We live in economically challenging times. It’s bad enough that, as insideARM.com recently noted, “truly educated, hard-working professional people, who three years ago were gainfully employed, making a respectable living, and had never missed a payment to their creditors, are now — through no fault of their own — unemployed and struggling to meet the basic needs of their family.”
If consumers can’t meet the basic needs of their family, they certainly can’t pay other debts. Even late payments take a toll on your business, as our recent blog article will attest. This situation places enormous pressure on businesses.
So, this question arises; should we expect these trends in the accounts receivable collections industry of overdue and unpaid debts to continue increasing?
It seems so. The Bureau of Labor Statistics (BLS) anticipates that between now and 2016, the debt collection industry will experience a 23% rate of growth, a much faster rate than the average for all industries. Much of the anticipated increase will come from doctor’s offices, hospitals and government agencies, including the IRS.
The rate of growth may be even higher over the next few years. Harry Strausser III, president of the Mid-Atlantic Collectors Association, noted in the Huffington Post, “Businesses nationwide placed $150 billion worth of debt with collection agencies (in 2010). Agencies were able to collect about $40 billion of that total. There are 4,100 debt collection agencies in the United States, employing nearly 450,000 people, and the industry expects to grow by as much as 26 percent over the next three years.”
One of the fastest-growing areas within the high growth of accounts receivable collections is in the medical industry. According to the Medical Group Management Association (MGMA), 26.3% of current accounts receivable are attributed to patients, with a trend of 30% of patients walking out without paying at all, and $40-60 billion of “bad” patient debt. If overall patient accounts receivable rises from its current level of approximately $300 billion to the anticipated $660 billion MGMA is predicting, the corresponding levels of overdue and unpaid debt can be expected to keep pace or increase.
As you can see from these numbers, even as the economic situation improves over time, the effects of overdue and unpaid debts will be felt at the consumer level and at the business level, especially the medical sector. The need for compassionate but effective accounts receivable collections, being carried out by our own Forgotten Patriots, can be expected to keep pace.
■ ■ ■ ■ ■ ■ ■
**What the task asks**
Answer each question from the passage on debt collection.
(a) What rate of growth does the Bureau of Labor Statistics anticipate for the debt collection industry between now and 2016?
(b) How many debt collection agencies are there in the United States, according to Harry Strausser III?
(c) What percentage of current accounts receivable does the Medical Group Management Association attribute to patients?
The records that come next have no connection to the passage on debt collection.

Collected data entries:
■ ■ ■ ■ ■ ■ ■
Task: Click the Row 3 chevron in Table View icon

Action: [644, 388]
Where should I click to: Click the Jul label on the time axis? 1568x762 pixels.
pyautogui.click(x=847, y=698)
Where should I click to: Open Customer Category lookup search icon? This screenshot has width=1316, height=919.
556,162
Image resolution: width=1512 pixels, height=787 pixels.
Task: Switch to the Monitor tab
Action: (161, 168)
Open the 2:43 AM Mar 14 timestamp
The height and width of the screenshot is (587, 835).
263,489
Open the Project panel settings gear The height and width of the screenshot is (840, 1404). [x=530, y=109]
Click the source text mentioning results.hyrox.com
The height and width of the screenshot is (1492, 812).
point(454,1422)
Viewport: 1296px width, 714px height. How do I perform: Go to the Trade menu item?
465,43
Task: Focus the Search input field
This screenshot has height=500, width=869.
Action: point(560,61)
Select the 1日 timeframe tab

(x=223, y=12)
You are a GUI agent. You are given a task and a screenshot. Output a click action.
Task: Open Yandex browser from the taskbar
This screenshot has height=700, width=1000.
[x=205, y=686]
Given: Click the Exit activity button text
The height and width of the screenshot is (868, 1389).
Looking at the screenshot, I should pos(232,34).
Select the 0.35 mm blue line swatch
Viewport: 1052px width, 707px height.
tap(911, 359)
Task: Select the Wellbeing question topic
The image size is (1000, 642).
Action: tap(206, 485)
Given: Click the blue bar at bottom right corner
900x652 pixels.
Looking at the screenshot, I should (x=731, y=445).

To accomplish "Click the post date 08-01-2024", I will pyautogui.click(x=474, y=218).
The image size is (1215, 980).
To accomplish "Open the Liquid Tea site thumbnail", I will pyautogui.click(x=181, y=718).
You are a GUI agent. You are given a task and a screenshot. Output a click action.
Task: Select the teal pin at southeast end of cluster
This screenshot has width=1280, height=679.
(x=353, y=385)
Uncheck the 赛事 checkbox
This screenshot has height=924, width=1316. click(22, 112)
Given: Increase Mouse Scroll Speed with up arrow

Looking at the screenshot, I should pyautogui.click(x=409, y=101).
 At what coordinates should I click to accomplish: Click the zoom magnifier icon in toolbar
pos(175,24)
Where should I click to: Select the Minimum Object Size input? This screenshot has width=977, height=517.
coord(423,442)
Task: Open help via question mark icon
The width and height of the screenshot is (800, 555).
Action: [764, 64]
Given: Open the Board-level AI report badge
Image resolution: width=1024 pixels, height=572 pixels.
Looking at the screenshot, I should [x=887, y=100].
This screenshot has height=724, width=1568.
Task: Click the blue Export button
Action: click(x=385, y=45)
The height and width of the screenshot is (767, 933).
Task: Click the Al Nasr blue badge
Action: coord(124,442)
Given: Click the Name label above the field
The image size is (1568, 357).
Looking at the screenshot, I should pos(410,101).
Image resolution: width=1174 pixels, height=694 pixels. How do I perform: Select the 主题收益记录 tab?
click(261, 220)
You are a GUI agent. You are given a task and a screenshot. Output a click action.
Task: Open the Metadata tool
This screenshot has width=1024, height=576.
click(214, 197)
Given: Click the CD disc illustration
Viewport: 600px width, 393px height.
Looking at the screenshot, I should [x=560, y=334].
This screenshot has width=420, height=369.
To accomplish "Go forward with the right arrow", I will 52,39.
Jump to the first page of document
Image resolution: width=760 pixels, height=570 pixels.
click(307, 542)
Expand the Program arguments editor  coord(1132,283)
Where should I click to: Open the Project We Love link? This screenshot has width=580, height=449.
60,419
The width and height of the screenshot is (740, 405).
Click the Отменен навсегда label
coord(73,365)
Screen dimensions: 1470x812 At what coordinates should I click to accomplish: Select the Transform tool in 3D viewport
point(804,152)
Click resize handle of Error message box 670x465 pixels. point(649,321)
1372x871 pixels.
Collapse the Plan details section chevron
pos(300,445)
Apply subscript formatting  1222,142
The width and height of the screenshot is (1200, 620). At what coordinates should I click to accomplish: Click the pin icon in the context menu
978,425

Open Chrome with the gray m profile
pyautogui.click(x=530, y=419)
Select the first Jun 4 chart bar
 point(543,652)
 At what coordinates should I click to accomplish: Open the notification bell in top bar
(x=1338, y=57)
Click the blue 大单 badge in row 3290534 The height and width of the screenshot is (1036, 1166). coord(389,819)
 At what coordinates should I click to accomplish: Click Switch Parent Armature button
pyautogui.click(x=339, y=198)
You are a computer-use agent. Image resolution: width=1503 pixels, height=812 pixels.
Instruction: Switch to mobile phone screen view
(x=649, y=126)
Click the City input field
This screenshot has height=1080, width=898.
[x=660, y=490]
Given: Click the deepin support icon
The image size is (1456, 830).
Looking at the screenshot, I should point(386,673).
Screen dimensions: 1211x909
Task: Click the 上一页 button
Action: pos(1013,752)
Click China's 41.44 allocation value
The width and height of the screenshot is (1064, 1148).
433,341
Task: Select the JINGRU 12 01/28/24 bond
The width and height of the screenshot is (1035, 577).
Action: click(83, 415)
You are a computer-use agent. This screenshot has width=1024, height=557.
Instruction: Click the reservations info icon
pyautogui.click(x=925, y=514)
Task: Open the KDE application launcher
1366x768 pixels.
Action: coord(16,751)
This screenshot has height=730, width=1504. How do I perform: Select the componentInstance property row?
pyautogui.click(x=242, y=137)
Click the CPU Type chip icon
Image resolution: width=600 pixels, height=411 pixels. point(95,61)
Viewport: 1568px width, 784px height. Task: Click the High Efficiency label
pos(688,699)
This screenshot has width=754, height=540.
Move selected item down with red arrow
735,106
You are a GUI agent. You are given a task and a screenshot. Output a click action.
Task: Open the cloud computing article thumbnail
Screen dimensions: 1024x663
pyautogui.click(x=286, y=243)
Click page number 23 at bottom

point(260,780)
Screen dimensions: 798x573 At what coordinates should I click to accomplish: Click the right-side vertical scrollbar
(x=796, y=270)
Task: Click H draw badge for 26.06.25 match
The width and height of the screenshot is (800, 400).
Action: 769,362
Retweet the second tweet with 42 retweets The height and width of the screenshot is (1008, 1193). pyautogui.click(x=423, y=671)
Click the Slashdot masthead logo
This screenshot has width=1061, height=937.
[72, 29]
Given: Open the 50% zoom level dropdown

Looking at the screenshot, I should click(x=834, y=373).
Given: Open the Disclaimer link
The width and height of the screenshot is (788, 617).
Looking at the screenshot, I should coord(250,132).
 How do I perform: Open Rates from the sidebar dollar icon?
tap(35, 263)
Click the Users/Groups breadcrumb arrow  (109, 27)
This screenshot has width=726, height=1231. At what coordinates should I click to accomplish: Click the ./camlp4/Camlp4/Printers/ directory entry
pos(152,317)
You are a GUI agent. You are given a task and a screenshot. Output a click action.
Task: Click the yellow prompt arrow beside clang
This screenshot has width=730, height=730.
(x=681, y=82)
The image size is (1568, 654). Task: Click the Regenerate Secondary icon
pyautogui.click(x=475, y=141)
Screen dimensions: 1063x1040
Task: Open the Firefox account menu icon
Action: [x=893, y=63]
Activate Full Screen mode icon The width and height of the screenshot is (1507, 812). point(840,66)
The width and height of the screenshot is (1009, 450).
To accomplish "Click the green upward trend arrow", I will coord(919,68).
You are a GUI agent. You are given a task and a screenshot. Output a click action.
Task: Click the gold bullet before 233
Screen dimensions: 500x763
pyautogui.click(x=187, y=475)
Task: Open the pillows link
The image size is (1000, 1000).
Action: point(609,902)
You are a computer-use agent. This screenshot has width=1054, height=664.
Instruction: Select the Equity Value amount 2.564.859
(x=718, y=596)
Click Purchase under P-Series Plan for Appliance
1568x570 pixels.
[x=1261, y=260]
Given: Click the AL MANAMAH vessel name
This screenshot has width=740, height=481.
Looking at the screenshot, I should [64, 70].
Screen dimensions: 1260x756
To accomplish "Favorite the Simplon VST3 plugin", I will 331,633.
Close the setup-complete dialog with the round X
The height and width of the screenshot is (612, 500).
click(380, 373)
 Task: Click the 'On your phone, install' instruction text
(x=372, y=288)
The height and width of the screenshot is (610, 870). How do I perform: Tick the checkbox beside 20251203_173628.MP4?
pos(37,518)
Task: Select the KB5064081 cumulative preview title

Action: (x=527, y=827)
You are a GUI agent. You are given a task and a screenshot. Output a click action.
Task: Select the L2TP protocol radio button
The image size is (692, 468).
■ ■ ■ ■ ■ ■ ■
**Reply to the exercise**
(a) 23%
(b) 4,100
(c) 26.3%